Я думала тогда, что моя фронтовая биография закончена и, честно говоря, в тот момент не слишком этим огорчилась. Устала очень и, главное, мечтала поступить в Литературный институт.

«Следовать пешком» из Горьковской области до Москвы было трудновато. Пришлось с боем брать поезд — хорошо, помогла немолодая проводница.

Состав был переполнен так, что и стоять-то удавалось лишь на одной ноге. Почти все возвращались из госпиталей, так что забинтованная голова не давала мне никаких привилегий.

Правда, когда поезд тронулся, народ как-то поутрясся, и однорукий одноглазый инвалид уступил мне часть скамейки:

— Садись, пацан!

Пацан так пацан — я не стала его разубеждать.

Инвалид ехал жениться — не на определенной женщине, а отправлялся в «свободный поиск»: в какую-то только что освобожденную деревню, где «мужики теперь, прасло, нарасхват, не важно есть ли руки-ноги, главное, прасло, чтоб другое осталось».

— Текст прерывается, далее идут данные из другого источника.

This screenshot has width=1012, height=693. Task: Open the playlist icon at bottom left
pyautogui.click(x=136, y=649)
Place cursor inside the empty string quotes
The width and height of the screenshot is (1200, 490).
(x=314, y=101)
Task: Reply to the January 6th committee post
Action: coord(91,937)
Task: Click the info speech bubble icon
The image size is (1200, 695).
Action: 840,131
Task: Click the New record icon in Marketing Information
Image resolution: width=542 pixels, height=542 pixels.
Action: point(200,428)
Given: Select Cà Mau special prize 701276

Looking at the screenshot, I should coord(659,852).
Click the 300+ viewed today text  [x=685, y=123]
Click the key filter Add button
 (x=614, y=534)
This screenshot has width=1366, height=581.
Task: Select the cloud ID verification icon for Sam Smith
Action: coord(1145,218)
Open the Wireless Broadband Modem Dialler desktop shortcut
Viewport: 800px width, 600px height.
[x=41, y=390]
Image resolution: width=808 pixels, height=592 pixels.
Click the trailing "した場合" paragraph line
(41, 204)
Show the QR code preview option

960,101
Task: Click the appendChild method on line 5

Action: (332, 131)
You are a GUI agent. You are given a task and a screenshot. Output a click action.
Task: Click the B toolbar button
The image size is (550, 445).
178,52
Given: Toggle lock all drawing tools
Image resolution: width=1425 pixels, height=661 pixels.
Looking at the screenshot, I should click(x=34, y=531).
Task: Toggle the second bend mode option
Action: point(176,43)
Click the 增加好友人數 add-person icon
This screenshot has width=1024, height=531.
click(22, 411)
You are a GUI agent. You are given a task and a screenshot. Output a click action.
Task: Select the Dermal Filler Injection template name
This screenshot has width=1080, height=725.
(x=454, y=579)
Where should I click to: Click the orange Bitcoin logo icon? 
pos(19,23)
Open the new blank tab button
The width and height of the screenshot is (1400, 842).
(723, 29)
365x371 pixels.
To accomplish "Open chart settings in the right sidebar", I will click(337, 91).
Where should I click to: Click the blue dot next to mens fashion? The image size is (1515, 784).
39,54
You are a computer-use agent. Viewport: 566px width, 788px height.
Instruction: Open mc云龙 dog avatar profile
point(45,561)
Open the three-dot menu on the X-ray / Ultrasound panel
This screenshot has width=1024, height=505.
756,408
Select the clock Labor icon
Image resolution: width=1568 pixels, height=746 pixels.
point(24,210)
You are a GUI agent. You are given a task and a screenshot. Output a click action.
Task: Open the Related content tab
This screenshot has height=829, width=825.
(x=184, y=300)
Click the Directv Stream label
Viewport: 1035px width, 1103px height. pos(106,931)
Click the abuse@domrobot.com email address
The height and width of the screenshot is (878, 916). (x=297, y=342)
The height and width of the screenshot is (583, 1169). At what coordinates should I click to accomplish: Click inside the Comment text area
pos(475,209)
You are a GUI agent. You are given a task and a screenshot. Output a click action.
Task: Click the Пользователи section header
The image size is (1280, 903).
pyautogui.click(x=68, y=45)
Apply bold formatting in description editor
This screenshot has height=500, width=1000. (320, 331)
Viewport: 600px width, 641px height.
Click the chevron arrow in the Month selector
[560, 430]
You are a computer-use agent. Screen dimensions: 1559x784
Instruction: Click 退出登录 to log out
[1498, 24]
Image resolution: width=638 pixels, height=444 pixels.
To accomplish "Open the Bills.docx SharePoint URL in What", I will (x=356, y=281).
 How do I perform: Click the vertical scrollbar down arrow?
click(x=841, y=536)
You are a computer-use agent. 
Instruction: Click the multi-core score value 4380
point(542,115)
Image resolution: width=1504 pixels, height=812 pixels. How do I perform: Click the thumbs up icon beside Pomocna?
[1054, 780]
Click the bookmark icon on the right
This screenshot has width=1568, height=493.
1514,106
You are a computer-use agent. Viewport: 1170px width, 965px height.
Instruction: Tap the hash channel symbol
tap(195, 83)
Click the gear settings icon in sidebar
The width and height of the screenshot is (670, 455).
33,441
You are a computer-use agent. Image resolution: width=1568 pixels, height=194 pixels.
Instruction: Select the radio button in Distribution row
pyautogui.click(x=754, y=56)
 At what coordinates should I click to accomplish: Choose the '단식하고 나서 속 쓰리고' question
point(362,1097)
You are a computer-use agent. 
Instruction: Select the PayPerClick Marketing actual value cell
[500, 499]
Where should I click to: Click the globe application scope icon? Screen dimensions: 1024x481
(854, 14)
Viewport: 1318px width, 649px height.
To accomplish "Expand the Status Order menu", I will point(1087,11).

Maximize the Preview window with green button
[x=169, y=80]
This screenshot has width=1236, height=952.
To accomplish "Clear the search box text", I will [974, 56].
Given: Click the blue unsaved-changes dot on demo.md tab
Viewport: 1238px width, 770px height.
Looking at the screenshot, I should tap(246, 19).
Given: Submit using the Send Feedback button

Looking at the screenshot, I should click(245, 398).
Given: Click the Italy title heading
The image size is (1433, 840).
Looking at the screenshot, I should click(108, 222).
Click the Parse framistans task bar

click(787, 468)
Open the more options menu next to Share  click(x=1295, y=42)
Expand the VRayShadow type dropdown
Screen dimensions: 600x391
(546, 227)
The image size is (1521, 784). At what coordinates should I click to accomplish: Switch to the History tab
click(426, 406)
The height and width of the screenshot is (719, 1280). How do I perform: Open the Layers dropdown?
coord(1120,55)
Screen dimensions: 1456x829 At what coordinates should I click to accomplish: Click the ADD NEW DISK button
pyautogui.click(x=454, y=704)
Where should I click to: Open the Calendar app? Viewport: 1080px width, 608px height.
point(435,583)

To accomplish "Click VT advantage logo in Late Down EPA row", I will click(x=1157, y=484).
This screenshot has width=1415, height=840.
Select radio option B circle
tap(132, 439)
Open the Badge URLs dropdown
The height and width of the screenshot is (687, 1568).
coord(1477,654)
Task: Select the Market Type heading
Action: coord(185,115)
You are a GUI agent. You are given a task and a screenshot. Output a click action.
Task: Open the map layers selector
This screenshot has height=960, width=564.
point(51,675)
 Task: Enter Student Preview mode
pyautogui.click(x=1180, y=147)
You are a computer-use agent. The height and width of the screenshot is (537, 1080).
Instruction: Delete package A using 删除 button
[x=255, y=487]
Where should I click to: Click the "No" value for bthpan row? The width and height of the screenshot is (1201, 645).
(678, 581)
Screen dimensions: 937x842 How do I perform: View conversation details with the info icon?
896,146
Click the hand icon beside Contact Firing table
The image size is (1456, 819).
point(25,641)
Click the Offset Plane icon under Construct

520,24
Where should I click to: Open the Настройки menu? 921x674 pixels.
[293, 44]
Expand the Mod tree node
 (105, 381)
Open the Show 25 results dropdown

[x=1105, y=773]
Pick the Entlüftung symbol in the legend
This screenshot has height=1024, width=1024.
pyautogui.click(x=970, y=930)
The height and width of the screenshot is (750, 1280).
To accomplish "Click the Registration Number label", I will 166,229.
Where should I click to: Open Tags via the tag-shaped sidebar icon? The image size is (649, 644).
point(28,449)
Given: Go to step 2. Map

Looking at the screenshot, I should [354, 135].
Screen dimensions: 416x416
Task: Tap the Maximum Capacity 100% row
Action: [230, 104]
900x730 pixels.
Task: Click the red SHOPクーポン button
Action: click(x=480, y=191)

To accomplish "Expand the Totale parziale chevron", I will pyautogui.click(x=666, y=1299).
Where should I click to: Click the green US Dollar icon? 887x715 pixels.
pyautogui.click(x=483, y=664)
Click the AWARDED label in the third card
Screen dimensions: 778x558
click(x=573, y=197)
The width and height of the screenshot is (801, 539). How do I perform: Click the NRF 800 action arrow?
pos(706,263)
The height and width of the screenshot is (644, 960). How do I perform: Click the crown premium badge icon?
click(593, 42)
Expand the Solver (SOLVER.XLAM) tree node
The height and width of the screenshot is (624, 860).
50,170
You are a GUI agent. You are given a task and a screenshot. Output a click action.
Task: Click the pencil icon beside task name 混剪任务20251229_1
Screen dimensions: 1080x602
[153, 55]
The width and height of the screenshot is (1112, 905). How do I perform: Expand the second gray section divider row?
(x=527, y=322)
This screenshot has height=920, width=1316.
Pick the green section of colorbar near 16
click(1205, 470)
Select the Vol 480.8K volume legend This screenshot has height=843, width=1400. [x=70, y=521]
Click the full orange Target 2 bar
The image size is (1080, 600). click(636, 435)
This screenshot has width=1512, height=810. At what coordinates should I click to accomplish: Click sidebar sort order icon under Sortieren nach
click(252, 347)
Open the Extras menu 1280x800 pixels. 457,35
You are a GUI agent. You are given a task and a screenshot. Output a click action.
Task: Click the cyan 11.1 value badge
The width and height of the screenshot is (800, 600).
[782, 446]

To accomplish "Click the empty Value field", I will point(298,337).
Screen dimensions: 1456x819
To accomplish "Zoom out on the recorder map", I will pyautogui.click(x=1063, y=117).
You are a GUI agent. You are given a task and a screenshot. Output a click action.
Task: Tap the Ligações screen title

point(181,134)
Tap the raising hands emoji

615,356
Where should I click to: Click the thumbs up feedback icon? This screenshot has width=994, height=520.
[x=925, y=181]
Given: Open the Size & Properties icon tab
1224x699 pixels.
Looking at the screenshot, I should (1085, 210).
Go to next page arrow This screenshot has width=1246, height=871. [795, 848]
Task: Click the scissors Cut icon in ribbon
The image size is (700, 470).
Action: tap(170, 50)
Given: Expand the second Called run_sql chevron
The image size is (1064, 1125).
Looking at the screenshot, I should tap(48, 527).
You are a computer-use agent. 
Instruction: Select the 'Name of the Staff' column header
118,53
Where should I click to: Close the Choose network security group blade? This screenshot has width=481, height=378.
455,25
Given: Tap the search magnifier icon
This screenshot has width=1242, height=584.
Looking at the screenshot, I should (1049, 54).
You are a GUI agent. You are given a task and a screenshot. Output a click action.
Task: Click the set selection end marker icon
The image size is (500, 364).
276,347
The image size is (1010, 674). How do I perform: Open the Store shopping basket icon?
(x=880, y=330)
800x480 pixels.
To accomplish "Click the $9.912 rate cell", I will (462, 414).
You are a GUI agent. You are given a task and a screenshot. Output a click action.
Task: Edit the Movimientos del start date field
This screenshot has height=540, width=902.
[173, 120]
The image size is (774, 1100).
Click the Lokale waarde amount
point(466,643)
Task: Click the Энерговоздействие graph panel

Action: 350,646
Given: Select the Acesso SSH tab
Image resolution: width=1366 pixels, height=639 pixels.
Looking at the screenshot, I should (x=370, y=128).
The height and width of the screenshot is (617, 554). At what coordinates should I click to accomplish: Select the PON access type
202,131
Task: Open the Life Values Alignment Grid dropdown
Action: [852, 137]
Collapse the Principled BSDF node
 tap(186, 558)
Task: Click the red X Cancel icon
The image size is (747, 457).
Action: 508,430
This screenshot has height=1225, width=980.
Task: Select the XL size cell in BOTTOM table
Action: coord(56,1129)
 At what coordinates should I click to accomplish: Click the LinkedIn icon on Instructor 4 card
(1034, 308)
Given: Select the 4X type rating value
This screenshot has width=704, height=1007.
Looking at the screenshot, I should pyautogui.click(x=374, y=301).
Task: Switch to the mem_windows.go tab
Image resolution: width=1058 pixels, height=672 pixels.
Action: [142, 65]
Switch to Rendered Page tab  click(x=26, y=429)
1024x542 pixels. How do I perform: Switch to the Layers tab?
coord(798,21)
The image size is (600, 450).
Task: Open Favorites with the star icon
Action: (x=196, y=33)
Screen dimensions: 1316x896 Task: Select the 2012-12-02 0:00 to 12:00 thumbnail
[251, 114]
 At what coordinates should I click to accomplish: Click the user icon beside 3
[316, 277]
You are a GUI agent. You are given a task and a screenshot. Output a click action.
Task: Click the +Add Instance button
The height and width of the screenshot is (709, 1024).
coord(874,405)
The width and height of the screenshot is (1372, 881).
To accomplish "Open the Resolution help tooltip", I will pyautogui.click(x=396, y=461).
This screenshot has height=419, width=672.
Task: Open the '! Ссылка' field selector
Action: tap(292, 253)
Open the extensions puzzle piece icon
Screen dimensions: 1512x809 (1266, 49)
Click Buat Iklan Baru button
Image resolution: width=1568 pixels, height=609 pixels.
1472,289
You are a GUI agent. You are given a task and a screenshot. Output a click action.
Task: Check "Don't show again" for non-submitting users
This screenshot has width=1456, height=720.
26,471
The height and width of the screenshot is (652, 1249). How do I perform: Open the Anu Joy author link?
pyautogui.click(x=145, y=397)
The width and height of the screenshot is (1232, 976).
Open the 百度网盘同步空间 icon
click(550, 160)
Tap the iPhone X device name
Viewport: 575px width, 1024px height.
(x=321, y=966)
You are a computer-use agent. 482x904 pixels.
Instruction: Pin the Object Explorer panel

Пошел мужской разговор. И прасло, мне пришлось сделать вид, что я сплю. Ведь если кто-нибудь догадается, что я не пацан, со стыда хоть на ходу с поезда, прасло, прыгай…

Закрыв глаза, я и в самом деле задремала. И тут инвалид тронул меня за плечо:

— Пацан, а пацан!

— Ну, чего вам?

— Давай, пацан, махнемся. Ты мне сапоги, я тебе — ботинки да сальца кусман. Больно ты, прасло, заморенный!

— Может, и обмотки в придачу? — усмехнулась я. Но ирония моя не попала в цель.

— О чем разговор, пацан! — обрадовался инвалид и начал разматывать обмотку.

— Чего к девке пристал, недоумок? — оборвала его проходящая мимо проводница.

— К какой девке? — вытаращился на нее оборотистый инвалид.

К счастью, состав подходил к большой станции. Народ задвигался — многие здесь сходили, и я быстро шмыгнула в другой вагон.

В Москве, выйдя из метро, увидела у ларька толпу возбужденных женщин. Я заинтересовалась, что дают? Ответ меня ошеломил — журнал мод…

Чувство было такое, словно я попала на другую планету, в другое измерение…

И тут по дороге домой я совершила странный поступок: зашла в комиссионку и на все выданные в госпитале деньги (до этого я и не знала, что солдату что-то полагается, — да и что делать с дензнаками на переднем крае?) купила… шелковое черное платье.

На другой день надела поверх этого платья гимнастерку без погон, начистила сапоги и пошла в собес. Надо же встать на учет, чтобы получить продовольственные карточки и пенсию.

Иду, голова забинтована, медаль позвякивает. А сзади два мальчугана лет по десяти обмениваются мнениями. «Партизанка!» — говорит один восторженно. Я еще выше задираю нос. И здесь слышу реплику второго: «Ножки-то у нее, как спички. Немец ка-ак даст, они и переломятся!»

Вот дураки!

А пенсию мне назначили размером в сто пять рублей — десять с полтиной в переводе на нынешние деньги.

Выхожу из собеса и тут же наталкиваюсь на продавщицу мороженого — чудо, не виданное мною с отрочества, оборвавшегося в сорок первом.

Продавалось это чудо, конечно, по коммерческой цене: тридцать пять рублей за порцию. Ровно треть моей пенсии.

Я чувствовала себя преступницей, но противиться искушению не могла… И никогда — ни до, ни после — не ела я ничего более вкусного. К тому же мороженое было тогда не только лакомством, но и едой. А мне, конечно, ужасно хотелось есть.